Work to complete:
Your task is to repeat the entries exactly from their first line through the line with "The height and width of the screenshot is (448, 487).", and to stop there.

Collected data
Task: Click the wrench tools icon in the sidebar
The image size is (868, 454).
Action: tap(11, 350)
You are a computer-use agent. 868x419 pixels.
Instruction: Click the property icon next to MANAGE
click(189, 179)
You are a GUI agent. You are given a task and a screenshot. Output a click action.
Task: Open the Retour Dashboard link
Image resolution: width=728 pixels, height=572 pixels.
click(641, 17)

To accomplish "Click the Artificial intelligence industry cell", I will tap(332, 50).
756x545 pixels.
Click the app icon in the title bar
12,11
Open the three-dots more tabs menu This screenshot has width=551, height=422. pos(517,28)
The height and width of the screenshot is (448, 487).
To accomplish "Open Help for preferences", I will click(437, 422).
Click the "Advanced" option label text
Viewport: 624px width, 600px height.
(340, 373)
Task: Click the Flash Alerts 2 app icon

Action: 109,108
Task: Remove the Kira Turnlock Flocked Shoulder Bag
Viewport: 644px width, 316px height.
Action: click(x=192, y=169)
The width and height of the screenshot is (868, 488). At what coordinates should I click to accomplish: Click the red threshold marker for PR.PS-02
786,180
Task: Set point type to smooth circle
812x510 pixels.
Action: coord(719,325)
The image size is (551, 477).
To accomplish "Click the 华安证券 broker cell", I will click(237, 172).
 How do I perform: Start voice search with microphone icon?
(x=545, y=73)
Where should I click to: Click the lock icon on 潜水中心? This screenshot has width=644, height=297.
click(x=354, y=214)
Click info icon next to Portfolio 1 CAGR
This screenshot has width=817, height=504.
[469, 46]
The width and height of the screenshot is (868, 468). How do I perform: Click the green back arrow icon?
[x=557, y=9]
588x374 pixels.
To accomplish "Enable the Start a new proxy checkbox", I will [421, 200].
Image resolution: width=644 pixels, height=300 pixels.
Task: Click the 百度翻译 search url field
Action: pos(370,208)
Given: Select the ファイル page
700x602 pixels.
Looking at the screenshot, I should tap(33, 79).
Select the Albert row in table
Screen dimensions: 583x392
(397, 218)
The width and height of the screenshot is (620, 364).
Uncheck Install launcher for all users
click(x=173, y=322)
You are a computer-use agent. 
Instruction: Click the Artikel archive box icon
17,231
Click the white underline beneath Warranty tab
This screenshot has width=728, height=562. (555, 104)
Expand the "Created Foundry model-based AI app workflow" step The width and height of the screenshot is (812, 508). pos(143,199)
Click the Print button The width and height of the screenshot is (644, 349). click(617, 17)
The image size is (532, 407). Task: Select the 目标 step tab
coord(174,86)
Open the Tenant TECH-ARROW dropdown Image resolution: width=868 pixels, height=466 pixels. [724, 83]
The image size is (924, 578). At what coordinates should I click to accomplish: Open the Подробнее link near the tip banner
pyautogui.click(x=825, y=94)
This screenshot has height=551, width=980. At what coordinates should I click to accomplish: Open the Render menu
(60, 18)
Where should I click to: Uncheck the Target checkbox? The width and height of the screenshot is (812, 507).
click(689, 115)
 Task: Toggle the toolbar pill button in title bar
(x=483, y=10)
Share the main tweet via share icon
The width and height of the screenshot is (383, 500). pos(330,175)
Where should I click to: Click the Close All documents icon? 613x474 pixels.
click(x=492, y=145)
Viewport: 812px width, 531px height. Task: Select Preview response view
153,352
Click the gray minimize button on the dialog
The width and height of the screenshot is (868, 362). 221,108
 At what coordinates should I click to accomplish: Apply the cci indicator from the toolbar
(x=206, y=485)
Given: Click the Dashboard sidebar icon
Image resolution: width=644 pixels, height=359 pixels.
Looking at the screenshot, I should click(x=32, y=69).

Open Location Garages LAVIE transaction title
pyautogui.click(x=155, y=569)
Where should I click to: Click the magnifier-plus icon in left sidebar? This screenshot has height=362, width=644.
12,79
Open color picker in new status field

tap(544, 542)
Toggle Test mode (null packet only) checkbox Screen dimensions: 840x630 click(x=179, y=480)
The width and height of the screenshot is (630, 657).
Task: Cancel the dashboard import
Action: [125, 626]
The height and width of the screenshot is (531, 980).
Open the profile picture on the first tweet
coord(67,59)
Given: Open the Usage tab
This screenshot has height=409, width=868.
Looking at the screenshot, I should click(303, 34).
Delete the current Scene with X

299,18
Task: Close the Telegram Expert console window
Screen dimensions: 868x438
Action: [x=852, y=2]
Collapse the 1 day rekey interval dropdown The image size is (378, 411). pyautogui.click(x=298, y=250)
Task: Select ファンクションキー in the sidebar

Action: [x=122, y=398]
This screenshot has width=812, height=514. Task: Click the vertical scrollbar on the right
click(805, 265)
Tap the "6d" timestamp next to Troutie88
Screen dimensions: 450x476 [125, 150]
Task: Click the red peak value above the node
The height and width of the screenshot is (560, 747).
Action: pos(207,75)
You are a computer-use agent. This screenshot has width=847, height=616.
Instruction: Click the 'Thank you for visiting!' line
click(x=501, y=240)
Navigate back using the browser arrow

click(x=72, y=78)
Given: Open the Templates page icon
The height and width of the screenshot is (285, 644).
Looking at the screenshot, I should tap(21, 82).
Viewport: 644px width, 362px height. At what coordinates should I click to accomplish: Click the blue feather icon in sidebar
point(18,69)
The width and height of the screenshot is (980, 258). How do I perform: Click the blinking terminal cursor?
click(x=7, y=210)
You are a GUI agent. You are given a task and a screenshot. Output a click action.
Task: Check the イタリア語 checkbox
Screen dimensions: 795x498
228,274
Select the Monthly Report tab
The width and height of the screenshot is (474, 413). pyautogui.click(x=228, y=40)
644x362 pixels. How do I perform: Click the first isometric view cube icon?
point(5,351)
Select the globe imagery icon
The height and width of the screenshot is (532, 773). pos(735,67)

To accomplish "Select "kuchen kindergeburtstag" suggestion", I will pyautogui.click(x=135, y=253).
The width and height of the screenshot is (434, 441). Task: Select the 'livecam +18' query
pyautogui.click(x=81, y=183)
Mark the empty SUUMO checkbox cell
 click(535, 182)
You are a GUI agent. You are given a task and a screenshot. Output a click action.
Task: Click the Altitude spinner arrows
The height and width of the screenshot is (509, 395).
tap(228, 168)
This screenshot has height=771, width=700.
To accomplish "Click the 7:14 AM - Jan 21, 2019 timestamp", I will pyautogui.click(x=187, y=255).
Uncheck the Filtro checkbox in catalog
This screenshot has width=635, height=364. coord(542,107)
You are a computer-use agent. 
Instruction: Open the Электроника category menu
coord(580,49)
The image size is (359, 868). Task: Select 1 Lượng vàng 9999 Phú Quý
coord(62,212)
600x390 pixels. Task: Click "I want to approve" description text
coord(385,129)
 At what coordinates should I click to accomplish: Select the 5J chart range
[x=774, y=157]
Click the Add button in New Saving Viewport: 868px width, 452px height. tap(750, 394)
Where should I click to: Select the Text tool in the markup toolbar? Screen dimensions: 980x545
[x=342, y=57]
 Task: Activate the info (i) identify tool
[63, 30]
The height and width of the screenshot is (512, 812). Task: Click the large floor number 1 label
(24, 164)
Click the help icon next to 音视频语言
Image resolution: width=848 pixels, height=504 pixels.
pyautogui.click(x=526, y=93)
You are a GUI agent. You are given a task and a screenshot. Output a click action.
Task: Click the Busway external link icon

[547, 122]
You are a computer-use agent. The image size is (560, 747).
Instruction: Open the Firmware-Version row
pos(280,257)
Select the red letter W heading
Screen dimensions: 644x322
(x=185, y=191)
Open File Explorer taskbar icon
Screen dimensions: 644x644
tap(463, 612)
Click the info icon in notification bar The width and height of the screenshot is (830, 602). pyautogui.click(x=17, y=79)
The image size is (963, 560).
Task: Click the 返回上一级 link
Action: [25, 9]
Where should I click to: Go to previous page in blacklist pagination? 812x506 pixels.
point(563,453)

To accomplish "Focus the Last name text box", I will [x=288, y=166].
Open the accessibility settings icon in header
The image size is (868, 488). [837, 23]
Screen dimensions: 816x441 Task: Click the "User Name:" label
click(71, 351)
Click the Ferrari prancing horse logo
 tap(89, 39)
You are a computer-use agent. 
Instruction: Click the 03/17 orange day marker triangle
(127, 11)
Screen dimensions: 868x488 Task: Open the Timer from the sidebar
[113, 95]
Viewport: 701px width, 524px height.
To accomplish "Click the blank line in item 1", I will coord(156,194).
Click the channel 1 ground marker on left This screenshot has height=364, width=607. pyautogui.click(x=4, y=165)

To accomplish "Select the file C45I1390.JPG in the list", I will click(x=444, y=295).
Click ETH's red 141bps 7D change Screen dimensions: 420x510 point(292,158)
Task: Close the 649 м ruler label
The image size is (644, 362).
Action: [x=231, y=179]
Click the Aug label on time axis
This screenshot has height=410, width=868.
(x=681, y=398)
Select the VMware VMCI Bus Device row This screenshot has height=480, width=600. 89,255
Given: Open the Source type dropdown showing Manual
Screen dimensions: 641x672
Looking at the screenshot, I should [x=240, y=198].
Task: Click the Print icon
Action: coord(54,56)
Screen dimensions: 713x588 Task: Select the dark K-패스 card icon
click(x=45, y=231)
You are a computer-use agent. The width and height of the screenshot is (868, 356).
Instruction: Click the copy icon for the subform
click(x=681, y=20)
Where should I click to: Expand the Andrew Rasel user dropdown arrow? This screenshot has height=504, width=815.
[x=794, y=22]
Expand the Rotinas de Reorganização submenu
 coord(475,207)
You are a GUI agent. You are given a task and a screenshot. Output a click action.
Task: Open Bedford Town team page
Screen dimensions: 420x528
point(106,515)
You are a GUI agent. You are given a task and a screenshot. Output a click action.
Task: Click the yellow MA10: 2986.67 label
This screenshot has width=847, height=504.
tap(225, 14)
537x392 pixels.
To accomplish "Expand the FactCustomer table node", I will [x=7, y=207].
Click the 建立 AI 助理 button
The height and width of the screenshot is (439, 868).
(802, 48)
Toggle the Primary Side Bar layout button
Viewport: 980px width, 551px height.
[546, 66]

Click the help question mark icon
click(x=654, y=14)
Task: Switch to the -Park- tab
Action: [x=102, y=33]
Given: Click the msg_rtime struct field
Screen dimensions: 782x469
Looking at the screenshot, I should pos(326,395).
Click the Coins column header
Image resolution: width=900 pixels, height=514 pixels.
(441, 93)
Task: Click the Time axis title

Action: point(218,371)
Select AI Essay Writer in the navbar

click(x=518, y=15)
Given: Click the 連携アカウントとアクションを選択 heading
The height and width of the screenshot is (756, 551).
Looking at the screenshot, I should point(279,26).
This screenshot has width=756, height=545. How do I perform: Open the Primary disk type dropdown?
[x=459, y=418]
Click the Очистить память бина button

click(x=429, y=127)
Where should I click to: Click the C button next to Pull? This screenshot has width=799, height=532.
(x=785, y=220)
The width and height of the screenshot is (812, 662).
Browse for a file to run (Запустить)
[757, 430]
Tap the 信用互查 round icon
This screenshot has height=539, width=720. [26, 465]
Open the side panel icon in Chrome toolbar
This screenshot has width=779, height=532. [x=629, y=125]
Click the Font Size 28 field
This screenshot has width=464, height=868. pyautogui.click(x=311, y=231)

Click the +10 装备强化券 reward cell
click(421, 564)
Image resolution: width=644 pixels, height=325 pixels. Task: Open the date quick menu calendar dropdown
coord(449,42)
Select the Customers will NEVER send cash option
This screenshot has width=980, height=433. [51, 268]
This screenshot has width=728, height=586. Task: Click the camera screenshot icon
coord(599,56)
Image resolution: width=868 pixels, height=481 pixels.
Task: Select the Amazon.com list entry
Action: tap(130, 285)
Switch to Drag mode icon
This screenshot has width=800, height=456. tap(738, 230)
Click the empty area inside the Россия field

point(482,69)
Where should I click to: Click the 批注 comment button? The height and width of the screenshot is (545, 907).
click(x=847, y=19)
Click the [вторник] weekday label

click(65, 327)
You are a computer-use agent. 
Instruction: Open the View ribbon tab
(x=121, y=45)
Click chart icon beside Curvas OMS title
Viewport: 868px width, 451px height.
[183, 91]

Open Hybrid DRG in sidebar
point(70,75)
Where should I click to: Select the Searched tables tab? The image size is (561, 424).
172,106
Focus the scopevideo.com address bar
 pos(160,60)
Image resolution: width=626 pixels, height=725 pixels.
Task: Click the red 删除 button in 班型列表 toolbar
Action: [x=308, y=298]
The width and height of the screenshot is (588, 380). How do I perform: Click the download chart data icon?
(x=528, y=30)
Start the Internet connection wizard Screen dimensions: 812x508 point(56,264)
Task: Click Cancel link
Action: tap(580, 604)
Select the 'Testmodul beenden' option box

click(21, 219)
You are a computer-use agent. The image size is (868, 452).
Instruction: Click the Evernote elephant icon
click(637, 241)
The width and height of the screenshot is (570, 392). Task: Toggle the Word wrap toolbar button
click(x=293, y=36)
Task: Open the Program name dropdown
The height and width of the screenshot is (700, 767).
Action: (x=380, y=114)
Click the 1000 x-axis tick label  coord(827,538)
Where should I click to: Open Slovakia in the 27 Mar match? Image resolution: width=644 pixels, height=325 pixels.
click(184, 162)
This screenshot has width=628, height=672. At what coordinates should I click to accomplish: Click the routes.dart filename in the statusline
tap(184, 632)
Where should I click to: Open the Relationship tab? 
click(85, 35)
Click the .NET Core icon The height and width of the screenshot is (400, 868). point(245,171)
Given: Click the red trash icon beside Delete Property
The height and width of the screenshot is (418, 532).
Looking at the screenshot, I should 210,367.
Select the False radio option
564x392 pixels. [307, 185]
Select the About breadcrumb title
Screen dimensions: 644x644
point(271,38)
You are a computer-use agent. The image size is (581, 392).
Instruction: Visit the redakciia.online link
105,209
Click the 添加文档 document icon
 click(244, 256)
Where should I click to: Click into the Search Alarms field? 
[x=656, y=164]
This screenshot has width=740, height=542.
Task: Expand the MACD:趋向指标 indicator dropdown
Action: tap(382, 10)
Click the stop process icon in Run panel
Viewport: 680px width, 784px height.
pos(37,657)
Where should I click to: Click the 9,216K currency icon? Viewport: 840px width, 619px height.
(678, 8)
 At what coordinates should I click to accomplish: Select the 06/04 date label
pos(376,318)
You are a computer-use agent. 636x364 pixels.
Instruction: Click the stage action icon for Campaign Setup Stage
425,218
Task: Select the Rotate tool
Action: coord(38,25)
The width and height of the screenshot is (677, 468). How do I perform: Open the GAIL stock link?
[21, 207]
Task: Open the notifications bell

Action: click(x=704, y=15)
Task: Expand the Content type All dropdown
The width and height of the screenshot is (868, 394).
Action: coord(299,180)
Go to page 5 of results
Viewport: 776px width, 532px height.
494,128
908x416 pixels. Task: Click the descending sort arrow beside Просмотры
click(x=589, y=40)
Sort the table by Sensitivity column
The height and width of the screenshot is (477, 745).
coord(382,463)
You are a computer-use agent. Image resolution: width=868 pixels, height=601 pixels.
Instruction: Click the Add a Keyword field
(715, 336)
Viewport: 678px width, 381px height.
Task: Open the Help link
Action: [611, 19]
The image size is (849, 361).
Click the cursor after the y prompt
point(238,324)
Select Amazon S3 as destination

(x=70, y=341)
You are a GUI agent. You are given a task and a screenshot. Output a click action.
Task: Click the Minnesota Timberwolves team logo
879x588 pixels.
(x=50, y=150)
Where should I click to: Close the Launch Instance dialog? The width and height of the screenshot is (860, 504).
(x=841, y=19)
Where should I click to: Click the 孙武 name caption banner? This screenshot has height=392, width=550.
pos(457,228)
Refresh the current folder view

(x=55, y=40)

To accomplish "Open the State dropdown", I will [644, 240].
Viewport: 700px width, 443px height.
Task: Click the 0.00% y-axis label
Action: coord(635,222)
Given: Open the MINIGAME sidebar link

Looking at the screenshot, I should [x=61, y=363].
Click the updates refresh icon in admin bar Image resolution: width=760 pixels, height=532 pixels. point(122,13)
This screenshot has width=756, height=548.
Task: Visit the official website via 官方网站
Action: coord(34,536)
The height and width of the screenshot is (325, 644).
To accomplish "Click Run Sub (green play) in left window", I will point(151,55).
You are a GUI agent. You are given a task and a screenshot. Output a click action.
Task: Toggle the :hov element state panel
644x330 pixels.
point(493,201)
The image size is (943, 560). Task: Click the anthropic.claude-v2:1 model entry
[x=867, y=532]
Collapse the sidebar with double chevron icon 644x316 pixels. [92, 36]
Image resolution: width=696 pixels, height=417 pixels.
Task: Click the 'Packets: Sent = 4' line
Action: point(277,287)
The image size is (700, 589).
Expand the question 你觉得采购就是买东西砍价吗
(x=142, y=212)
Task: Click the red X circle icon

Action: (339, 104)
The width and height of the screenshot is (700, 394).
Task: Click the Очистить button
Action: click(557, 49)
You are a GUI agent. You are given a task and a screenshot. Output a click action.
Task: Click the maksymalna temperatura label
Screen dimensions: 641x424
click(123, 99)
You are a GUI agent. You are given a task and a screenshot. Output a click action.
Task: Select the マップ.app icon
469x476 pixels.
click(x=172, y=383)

Response area:
Task: Click the wrench tools icon in the sidebar
The image size is (868, 454).
Action: tap(11, 350)
You are a computer-use agent. 868x419 pixels.
Instruction: Click the property icon next to MANAGE
click(189, 179)
You are a GUI agent. You are given a task and a screenshot. Output a click action.
Task: Open the Retour Dashboard link
Image resolution: width=728 pixels, height=572 pixels.
click(641, 17)

To accomplish "Click the Artificial intelligence industry cell", I will tap(332, 50).
756x545 pixels.
Click the app icon in the title bar
12,11
Open the three-dots more tabs menu This screenshot has width=551, height=422. pos(517,28)
The height and width of the screenshot is (448, 487).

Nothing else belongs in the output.